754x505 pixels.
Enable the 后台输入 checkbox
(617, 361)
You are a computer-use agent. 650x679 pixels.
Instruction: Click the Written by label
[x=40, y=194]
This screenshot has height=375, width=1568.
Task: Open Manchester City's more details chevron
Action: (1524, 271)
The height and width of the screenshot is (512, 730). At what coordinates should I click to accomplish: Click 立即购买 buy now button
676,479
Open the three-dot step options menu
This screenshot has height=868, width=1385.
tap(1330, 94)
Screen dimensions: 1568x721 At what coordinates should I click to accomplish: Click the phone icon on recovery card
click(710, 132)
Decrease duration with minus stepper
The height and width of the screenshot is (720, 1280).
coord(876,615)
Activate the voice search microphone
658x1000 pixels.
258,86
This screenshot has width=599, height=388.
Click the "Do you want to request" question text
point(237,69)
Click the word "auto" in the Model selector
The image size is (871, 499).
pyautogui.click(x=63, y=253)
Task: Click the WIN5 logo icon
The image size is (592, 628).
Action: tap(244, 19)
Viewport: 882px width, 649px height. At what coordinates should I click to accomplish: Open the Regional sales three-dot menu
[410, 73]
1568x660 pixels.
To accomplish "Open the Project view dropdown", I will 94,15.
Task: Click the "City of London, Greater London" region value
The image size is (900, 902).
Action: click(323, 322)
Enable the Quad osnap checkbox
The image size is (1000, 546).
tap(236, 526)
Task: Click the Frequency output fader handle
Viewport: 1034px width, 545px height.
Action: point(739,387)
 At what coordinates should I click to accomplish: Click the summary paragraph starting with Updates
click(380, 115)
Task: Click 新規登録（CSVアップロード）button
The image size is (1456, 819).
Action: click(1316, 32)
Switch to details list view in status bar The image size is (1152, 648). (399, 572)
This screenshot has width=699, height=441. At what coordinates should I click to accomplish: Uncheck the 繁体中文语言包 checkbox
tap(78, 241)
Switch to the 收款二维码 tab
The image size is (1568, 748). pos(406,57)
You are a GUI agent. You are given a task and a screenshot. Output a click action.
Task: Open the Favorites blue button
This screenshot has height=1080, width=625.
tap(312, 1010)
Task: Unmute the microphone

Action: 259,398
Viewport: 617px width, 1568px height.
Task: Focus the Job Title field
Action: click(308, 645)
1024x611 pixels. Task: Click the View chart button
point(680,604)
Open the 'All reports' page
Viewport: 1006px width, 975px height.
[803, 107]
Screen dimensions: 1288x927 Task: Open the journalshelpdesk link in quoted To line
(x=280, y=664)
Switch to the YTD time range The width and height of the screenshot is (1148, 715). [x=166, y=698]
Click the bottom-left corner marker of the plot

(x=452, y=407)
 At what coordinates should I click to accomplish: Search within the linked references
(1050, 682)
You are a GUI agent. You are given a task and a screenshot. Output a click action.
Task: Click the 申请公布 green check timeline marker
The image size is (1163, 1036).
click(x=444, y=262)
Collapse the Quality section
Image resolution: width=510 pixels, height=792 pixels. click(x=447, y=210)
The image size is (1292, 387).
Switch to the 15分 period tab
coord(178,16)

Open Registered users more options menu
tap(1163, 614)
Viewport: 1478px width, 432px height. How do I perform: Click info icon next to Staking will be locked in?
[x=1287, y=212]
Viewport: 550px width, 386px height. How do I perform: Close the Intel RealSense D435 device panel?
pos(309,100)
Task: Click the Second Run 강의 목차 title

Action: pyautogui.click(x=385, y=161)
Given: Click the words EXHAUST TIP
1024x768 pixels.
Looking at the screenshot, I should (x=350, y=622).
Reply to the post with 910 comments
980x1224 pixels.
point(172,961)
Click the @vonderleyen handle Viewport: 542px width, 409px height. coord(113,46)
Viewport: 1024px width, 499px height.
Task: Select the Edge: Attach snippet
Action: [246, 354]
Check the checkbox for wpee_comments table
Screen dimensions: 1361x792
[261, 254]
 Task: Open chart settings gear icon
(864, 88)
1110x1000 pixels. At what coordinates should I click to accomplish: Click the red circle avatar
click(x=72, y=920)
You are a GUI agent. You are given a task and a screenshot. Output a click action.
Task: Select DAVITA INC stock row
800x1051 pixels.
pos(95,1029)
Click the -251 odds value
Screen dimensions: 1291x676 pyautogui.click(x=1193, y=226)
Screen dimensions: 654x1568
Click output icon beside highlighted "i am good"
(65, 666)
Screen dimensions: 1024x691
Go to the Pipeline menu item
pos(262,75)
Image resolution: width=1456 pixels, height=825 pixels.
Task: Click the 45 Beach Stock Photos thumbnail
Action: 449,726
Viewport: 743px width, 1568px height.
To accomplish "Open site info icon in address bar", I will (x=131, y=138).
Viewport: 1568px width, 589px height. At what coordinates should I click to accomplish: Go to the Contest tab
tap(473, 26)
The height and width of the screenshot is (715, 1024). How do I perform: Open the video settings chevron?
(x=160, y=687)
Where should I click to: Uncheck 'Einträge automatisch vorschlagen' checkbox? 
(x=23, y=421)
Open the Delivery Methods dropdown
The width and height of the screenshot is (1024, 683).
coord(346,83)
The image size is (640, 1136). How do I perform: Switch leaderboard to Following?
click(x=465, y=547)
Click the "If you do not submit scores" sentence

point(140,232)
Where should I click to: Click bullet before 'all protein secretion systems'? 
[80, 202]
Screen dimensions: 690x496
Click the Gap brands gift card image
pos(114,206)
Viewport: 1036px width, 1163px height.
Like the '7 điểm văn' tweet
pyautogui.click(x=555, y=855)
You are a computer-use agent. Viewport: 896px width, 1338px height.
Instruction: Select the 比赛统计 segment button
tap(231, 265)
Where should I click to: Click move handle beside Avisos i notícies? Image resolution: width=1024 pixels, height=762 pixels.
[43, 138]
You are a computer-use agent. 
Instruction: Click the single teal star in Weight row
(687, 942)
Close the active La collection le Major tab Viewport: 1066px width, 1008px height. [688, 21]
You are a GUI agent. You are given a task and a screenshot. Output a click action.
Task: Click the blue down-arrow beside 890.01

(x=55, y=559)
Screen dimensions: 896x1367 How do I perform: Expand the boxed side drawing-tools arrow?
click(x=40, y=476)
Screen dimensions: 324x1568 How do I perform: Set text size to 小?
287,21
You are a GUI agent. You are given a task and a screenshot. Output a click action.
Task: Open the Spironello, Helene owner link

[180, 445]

__________

### Exercise goal
Please say how many lines in the records above contain the word "computer", giving the number alone.

### Response to this exercise
3